Data for this task START

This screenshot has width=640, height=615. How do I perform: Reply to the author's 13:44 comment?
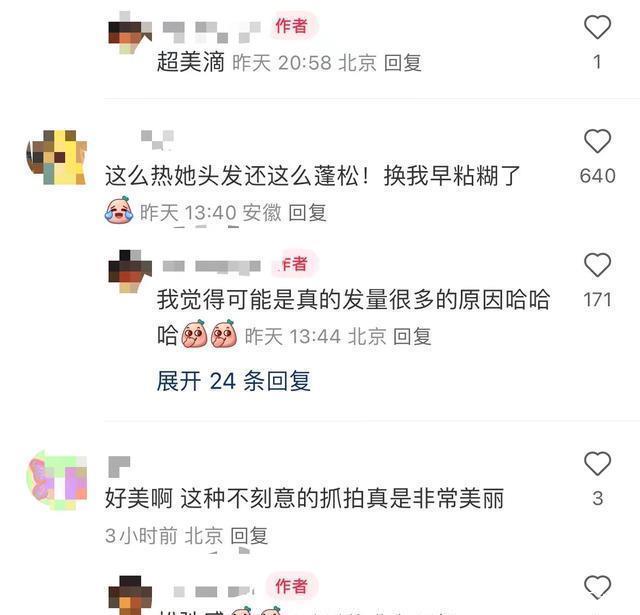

Data for this task END
Data for this task START

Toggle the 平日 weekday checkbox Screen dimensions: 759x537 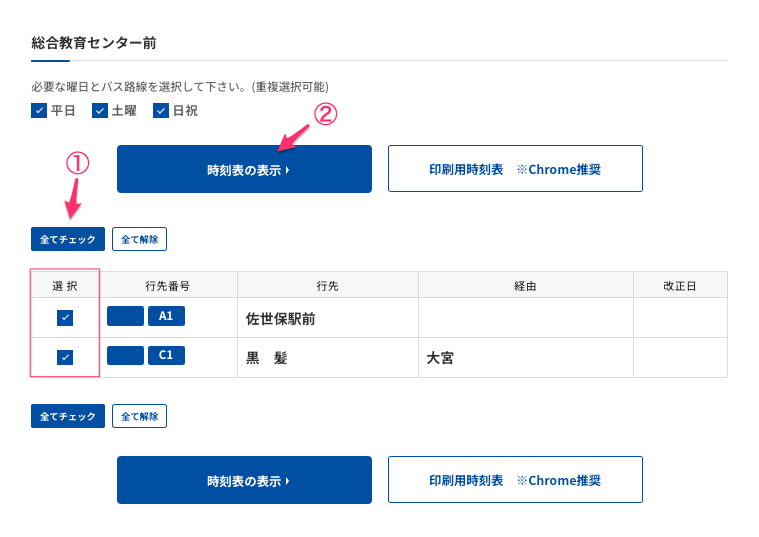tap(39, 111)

Data for this task END
Data for this task START

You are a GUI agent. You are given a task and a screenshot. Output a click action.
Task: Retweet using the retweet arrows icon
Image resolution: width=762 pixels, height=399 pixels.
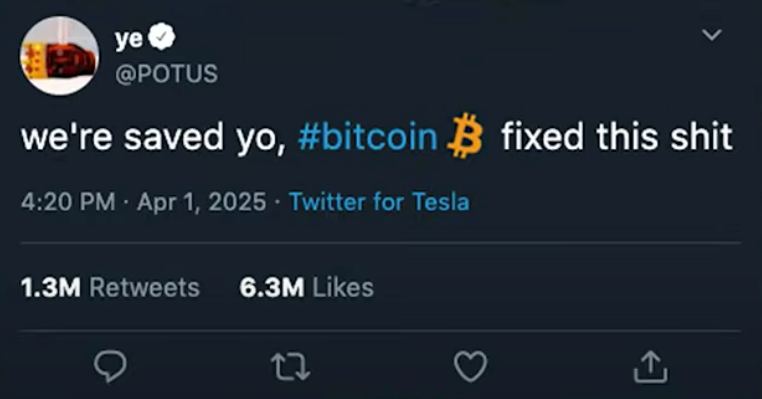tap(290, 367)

Data for this task END

Assignment: Report how many lines in the material contain "screenshot". Write the number and stop.

Answer area: 2